CVE-2024-53615: 
JavaScript vulnerability analysis and mitigation

A command injection vulnerability exists in the video thumbnail rendering component of Karl Ward's files.gallery versions 0.3.0 through 0.11.0. This vulnerability allows remote attackers to execute arbitrary code via a crafted video file (NVD, GitHub POC). The vulnerability was disclosed on January 30, 2025.

The vulnerability exists in the video thumbnail generation functionality where user-controlled input ($this->path) is directly used in a command without proper sanitization. The vulnerable code executes ffmpeg commands to generate video previews. An attacker can craft a malicious file with a filename containing bash command substitution, which gets executed when the application processes the video thumbnail. The exploit requires ffmpeg to be in the PATH, PHP exec function to be enabled, and the 'allow_upload' configuration option to be set to true (GitHub POC). The vulnerability has been assigned a CVSS v3.1 base score of 6.5 MEDIUM (AV:N/AC:L/PR:N/UI:N/S:U/C:L/I:L/A:N) by CISA-ADP (NVD).

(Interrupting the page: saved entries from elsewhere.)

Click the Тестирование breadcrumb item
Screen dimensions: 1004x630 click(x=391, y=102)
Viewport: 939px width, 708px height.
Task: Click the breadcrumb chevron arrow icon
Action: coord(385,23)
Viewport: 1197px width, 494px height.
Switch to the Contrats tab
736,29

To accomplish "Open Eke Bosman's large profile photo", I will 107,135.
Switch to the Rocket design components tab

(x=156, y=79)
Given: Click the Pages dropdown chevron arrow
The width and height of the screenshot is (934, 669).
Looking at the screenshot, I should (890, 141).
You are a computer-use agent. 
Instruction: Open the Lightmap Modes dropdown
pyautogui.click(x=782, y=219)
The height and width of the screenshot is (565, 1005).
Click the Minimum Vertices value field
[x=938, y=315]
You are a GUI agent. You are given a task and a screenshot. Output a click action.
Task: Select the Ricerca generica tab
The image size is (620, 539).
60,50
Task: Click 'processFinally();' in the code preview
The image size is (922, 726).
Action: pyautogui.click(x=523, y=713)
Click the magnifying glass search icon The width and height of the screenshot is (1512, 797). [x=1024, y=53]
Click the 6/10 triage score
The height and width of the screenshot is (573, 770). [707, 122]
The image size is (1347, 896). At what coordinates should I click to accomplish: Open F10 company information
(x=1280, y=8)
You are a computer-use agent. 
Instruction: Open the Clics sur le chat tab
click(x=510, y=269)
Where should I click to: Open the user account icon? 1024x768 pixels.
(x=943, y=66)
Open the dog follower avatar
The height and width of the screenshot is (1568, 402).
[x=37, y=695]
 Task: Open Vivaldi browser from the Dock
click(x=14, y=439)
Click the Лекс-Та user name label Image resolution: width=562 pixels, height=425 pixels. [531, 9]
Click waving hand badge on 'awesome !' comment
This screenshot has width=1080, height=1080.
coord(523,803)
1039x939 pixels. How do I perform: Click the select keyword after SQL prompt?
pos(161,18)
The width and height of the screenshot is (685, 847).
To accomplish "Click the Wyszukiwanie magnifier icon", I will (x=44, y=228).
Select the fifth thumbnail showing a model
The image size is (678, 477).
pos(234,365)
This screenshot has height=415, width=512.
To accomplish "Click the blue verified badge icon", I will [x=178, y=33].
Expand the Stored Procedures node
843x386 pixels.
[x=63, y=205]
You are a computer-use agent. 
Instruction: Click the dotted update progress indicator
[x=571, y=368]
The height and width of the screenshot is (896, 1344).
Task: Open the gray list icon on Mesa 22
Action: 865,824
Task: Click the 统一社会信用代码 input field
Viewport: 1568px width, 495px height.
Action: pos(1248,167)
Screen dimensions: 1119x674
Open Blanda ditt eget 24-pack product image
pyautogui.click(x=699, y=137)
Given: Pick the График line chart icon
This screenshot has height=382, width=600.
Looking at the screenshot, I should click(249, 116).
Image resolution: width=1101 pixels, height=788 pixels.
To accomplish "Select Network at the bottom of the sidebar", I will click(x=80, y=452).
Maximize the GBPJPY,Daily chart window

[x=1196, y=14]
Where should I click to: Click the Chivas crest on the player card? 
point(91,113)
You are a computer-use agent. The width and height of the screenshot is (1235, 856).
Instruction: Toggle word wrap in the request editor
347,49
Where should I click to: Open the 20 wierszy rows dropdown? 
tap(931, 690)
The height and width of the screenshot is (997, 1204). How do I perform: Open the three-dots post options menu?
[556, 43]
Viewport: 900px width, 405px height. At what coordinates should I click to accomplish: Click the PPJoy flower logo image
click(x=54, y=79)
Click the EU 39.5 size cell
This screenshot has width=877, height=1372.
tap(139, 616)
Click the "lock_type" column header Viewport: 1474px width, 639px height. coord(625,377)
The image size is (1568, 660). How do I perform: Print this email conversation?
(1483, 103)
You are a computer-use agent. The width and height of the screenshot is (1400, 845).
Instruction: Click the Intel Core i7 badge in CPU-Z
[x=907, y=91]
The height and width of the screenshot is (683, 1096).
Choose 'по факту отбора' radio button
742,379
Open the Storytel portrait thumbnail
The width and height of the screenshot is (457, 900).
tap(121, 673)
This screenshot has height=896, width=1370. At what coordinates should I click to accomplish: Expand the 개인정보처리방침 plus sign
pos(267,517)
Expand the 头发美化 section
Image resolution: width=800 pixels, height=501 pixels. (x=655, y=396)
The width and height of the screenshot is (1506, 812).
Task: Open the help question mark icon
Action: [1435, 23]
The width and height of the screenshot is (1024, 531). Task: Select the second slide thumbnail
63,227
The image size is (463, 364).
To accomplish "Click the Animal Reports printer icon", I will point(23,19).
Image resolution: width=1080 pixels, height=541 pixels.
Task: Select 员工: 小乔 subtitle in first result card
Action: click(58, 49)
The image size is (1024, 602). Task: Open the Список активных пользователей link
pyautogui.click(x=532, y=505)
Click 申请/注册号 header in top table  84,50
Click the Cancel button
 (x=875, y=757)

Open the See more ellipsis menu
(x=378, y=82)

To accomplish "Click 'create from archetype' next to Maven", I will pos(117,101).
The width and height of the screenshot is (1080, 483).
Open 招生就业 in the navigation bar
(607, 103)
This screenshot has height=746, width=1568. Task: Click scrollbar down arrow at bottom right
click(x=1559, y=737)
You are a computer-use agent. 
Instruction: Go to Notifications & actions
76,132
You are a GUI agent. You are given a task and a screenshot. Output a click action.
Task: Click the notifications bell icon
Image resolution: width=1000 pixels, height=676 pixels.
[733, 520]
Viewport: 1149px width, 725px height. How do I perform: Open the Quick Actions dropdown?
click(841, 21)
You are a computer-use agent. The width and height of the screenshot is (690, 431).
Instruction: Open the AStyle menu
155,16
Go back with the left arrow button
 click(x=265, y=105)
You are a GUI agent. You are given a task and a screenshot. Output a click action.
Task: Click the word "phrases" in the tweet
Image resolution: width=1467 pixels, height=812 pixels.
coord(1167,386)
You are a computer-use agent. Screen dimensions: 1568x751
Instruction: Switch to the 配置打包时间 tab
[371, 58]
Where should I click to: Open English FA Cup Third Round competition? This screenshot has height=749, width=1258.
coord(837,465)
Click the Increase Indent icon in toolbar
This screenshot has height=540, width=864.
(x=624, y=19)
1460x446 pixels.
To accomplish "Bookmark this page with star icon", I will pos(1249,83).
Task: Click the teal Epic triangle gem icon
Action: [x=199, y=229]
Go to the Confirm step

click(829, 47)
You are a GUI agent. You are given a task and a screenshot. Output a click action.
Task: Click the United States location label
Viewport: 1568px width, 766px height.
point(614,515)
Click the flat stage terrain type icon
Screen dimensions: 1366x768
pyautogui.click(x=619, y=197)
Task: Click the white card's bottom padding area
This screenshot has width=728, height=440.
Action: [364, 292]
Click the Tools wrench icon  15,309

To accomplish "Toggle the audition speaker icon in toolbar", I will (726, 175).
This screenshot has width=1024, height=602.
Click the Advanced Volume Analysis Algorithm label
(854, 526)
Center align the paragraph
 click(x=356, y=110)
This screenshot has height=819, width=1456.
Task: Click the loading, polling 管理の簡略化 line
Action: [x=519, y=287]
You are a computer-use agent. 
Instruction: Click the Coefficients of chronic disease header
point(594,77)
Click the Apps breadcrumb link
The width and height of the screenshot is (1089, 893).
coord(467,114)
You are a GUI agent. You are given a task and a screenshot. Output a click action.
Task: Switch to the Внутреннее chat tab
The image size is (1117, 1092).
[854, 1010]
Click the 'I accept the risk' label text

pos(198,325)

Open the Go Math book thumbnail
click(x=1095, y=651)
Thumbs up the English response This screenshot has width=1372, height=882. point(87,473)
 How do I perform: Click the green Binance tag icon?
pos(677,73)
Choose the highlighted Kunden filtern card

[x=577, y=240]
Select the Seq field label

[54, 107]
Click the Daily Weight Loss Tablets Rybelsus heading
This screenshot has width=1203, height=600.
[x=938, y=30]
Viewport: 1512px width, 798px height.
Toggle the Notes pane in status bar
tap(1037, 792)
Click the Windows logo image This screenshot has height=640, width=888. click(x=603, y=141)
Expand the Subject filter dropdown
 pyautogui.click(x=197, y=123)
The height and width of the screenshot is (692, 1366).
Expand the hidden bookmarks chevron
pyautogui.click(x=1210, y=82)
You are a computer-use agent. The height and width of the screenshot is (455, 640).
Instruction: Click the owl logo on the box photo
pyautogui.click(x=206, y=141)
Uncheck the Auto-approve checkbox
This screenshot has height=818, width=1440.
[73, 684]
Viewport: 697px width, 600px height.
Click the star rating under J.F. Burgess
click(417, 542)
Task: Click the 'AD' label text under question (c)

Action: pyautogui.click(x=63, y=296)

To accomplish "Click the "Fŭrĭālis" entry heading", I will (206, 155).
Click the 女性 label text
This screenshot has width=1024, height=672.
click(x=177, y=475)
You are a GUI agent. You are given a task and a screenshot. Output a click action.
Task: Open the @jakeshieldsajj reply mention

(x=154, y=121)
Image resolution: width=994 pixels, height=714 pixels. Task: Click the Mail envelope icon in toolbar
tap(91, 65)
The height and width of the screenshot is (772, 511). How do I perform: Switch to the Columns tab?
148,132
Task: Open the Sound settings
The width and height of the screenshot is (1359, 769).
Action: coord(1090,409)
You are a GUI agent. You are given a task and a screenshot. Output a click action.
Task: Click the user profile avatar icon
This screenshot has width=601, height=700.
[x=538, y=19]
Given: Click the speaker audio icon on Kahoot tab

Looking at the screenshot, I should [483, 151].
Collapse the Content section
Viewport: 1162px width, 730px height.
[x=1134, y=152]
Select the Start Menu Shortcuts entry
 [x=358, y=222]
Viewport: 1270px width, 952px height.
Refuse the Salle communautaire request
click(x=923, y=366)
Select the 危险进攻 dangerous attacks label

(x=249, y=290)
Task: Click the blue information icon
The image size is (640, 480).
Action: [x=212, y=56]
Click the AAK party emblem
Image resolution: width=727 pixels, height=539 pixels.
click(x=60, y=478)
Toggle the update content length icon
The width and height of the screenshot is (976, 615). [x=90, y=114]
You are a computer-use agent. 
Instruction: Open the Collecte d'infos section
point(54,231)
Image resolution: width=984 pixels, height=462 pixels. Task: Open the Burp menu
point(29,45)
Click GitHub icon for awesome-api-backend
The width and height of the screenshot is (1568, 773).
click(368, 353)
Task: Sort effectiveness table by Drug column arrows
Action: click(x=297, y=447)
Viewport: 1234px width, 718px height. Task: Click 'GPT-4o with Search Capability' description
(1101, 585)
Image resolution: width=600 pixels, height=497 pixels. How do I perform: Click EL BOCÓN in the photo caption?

Successful exploitation of this vulnerability allows remote attackers to execute arbitrary code on the affected system. This can lead to unauthorized access, data theft, and potential system compromise. The attacker can execute shell commands, though possibilities are limited due to filename length constraints (GitHub POC).

No official patch information is currently available. As temporary mitigation measures, administrators should consider disabling file uploads by setting 'allow_upload' to false in config.php, disabling PHP exec function, or implementing strict input validation for uploaded filenames (GitHub POC).